CBS' "Criminal Minds" ran for 15 seasons before the BAU's on-air adventures wrapped up in 2020; well, for a while, anyway. In February 2021, news broke that the Paramount+ streaming platform is aspiring to give "Criminal Minds" its 16th season (via TV Line), and, even though virtually everything about the project is still very much up in the air, it seems like the team may very well return to catch a few more serial killers at some point in the future.   

Though the "Criminal Minds" stars have mostly kept themselves busy with other projects since the show wrapped up, one imagines that they wouldn't mind a reunion somewhere down the line. After all, the show ran for such a long time that it's only natural to assume the actors became fairly close over the years. But did you know that two of them were actually friends before they even joined the cast? Let's take a look at the "Criminal Minds" characters who are friends in real life.

Gina Garcia-Sharp and Kirsten Vangsness are old theatre buddies

It turns out that one of "Criminal Minds" mainstays, technical analyst and hacker Penelope Garcia (Kirsten Vangsness), has a hidden history with one of the show's long-running recurring characters.
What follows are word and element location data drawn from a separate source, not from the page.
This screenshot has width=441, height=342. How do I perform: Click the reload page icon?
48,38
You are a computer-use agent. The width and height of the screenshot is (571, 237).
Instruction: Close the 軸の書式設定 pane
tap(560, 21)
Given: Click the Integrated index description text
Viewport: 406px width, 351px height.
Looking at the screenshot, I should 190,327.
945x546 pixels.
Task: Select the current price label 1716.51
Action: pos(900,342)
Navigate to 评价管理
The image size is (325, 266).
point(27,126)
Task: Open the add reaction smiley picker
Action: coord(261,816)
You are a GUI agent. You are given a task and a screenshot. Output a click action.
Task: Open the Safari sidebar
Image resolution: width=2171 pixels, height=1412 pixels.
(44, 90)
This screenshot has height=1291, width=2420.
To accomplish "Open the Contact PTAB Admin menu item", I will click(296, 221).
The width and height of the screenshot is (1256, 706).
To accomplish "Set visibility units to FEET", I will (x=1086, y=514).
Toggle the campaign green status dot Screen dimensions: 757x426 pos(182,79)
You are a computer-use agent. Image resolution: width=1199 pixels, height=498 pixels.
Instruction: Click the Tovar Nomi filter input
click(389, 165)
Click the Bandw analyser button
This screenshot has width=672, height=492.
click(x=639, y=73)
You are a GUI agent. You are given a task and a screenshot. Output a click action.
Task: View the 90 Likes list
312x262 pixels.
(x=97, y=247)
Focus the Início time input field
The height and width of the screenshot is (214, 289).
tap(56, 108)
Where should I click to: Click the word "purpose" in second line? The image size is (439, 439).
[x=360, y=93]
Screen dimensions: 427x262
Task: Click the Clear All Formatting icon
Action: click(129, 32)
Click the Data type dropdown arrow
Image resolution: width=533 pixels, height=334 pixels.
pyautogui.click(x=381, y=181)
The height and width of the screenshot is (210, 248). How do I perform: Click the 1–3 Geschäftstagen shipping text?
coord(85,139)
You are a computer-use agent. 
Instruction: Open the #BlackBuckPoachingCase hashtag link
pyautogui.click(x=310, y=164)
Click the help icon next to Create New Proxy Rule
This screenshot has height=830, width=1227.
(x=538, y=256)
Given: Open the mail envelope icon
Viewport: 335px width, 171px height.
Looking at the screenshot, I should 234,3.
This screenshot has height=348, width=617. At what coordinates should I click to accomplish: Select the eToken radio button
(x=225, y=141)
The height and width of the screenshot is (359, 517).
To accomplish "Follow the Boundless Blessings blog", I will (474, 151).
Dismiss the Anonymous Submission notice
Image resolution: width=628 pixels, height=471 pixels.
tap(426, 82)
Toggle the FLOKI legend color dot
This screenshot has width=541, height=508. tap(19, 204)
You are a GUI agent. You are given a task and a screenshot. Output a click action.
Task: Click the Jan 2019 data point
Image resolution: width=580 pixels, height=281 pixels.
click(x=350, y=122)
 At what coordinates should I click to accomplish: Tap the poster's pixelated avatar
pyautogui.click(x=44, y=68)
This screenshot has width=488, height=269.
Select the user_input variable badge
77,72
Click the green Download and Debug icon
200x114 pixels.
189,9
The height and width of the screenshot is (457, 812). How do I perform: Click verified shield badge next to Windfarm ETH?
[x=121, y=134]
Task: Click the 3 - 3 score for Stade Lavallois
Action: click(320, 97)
Gina Garcia-Sharp, who plays the appropriately named Agent Gina Sharp on the show, is great friends with Vangsness, due to their onstage history as members of the same theatre company. Vangsness told This Stage that her association with the company, Theatre of Note, is far longer than her "Criminal Minds" tenure — In fact, shortly before she joined the cast, she took home the Los Angeles Drama Critics Circle Natalie Schafer Award for Best Emerging Comic Actress. "I love these people," Vangness said of her Theatre of Note compatriots in 2012. "They are some of the most talented and committed people I know. I really mean that. They are good actors. They help me raise my game."

Garcia-Sharp is another Theatre of Note alum, and has appeared in their plays as recently as 2017 (via Broadway World). Interestingly, neither of the stage actresses had any idea that their association with "Criminal Minds" would be such a lengthy one. Penelope Garcia was originally supposed to be a one-off character, but the overwhelmingly positive response got Vangsness promoted into a main role. Meanwhile, Garcia-Sharp was originally a part of the show's casting department, before eventually ending up in front of the camera.